Page:
Kadilak's Estate, In re

Decision Date14 November 1961
Citation405 Pa. 238,174 A.2d 870
PartiesIn re ESTATE of Andi KADILAK, also known as Andrew Kadilak. Appeal of Agnes Kadilak MARCUM.
CourtPennsylvania Supreme Court

Myron E. Rowley, Ralph E. Smith, James E. Rowley, Rowley, Smith & Rowley, Aliquippa, Richard P. Steward, Beaver, for appellant.

Robert L. Orr, Reed, Ewing, Orr & Reed, Beaver, for appellee.

Before BELL, C. J., and MUSMANNO, JONES, COHEN, EAGEN and ALPERN, JJ.

BELL, Chief Justice.

This appeal raises the question of whether the Orphans' Court abused its discretion in refusing an issue d. v. n.

Andrew Kadilak died on November 17, 1959. On November 24, 1959, an instrument dated October 12, 1953, was admitted to probate as his last will and testament. Three days later, on November 27, 1959, another instrument dated the ___ day of May, 1957, was also admitted to probate as decedent's last will and testament. The alleged will dated October 12, 1953, hereinafter referred to as the first will, was found in the decedent's safe deposit box in a bank. Two or three days later the alleged will of 1957, hereinafter referred to as the second will, was found in a leather pouch (envelope) in the general safe of decedent's bank. It had been delivered by decedent to his son, Steve Kadilak, to keep for him; a couple of months later and a month before decedent's death, Steve delivered the pouch to a girl employee of the bank and it was thereafter kept in the general safe of the bank. One of decedent's five 1 children, Agnes Kadilak Marcum and William Marcum, her husband, have appealed from the decree of probate of the second will. The contestant, Agnes Kadilak Marcum, was left by the first will decedent's house and lot at 637 Beaver Avenue, Midland, Beaver County, Pennsylvania, and all furnishings contained therein. The net value of this house and its furnishings is undetermined. Agnes' husband was given $500. to be used for decedent's burial expenses. After a pecuniary legacy to each of his children in different amounts, testator left his residuary estate to his children share and share alike.

In the second will, decedent directed his real estate to be sold and from the proceeds of sale, together with all other money he had, he made the following bequests:

(a) To his daughter, Pauline (Sister Mary Renita), $1,500; in the first will she was given nothing;

(b) To his daughter, Margaret, $250; in the first will he gave her $1,000;

(c) To his daughter, Agnes, $125; in the first will he had given her his house and furnishings located at 637 Beaver Avenue;

(d) To his son, Joseph, $325, and his son, Robert, $325; in the first will testator had given his sons Joseph and Robert his house and lot and all furnishings in the same, located at 641 Beaver Avenue.

Task instructions:
1. Using the Kadilak estate opinion, explain how the 1957 instrument came to be kept in the bank's general safe.
2. In the Kadilak estate opinion, what did the first will give William Marcum?
3. Continue the Kadilak estate opinion from the point where it stops.

Supplied data:
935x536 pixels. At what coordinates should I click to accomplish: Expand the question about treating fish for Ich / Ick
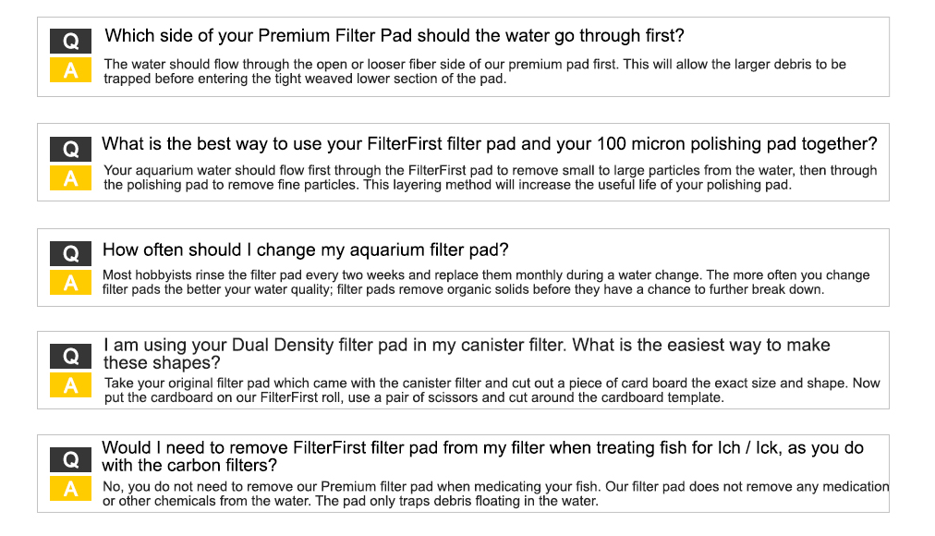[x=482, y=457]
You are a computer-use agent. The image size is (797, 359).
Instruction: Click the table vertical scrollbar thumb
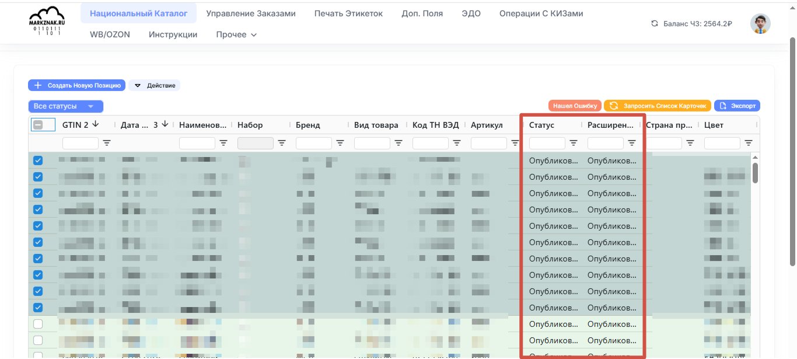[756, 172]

Answers to the exercises:
1. The decedent had given the leather pouch holding it to his son, Steve Kadilak, for safekeeping. A couple of months later, a month before the decedent's death, Steve handed the pouch to a girl employee of the bank, and it was then kept in the bank's general safe.

2. It gave him $500 to be used for the decedent's burial expenses.

3.
(e) All the balance of his estate in equal shares to his five named children, excluding Sister Mary Renita; in the first will testator gave his residuary estate in equal shares to all his children.

In each will, testator named his daughter Margaret executrix.

The sole contention of the contestants is that the decedent's alleged signature on the second will was not genuine, but forged.

To prove the charge of forgery, contestants produced three witnesses: (1) Agnes Marcum, the contestant, who testified that the challenged signature was not her father's signature; (2) Robert Kadilak, a son of decedent, who, when asked if the challenged signature was that of his father, replied, 'I couldn't swear to it. It might be and it might not be'; and (3) E. H. Fearon, a handwriting expert, who made a comparison of the disputed signature with admittedly genuine signatures of the decedent and who gave his opinion that the challenged signature was not genuine. It is important to note that the opinion evidence of Fearson, who was 83 years of age, was weakened by his testimony that in his opinion the signature of the two subscribing witnesses to the second will were forgeries. Fearon's opinion as to the forgery of the signatures of the subscribing witnesses was in flat contradiction of their direct and positive testimony.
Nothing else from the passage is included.